Professional atheists and God-slayers love to target important Christian feasts to try their hand at debunking the foundations of Christianity, and this Easter is no different.
Writing for Raw Story, former evangelical Christian Valerie Tarico and atheist activist David Fitzgerald teamed up this Holy Week to insist that “the evidence that Jesus ever existed is weaker than you might think.”
Comparing belief in Jesus Christ to “witchcraft, bigfoot, [and] the idea that an American president was born in Kenya,” the two would-be myth-busters attempt to take down Jesus of Nazareth by undermining his very existence.
“The Christ at the heart of Christianity is a figure woven from the fabric of mythology,” they state. “The stories that bear his name draw on ancient templates imbedded in the Hebrew religion and those of the surrounding region.”
If Jesus even existed and was not the aggregation of various persons, they affirm, “he probably was a wandering Jewish teacher in Roman-occupied Judea who offended the authorities and was executed.”
“Beyond that, any knowledge about the figure at the center of the Christian religion is remarkably open to debate (and vigorously debated among relevant scholars),” they confidently assert.

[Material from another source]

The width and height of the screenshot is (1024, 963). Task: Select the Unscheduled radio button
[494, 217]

Much of what the authors put forward are recycled old atheist tracts presuming to catch believing Christians in a “gotcha” moment.
Scores of biblical historians “have tried repeatedly to identify ‘the historical Jesus’ and have failed,” they declare. “The more scholars study the roots of Christianity, the more confused and uncertain our knowledge becomes.”

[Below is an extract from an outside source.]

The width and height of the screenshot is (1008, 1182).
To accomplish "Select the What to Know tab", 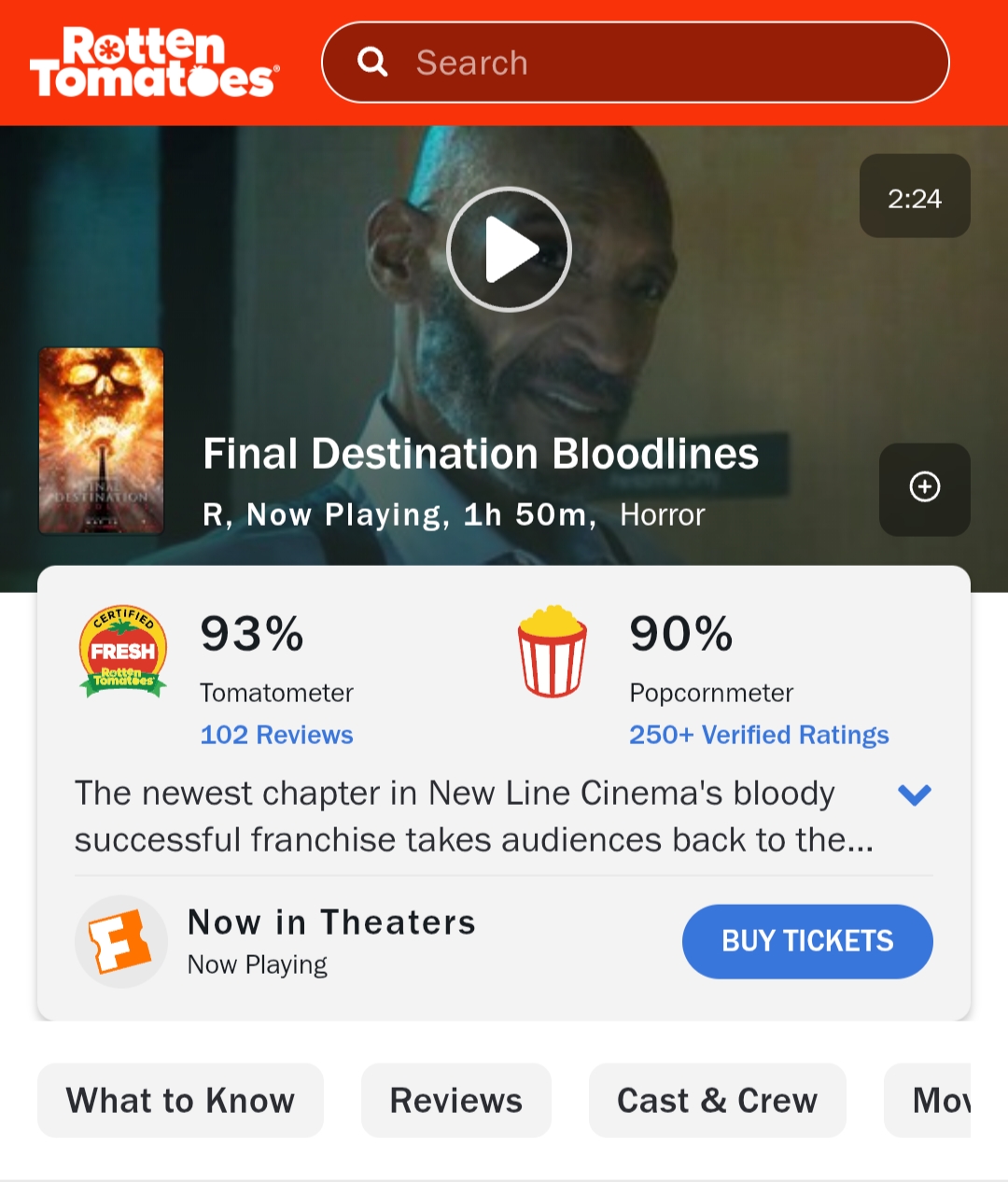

“The Gospels were not written by eyewitnesses,” they assert with conviction. Though most Christians believe that associates of Jesus wrote the four Gospel texts, “no objective biblical scholars think so.”
While the God-slayers insist that “textual analysis” suggests that the four Gospels are all “adaptations of the earliest gospel, Mark,” this decades-old theory has itself fallen out of favor among serious biblical scholars, something the authors would know had they done their homework.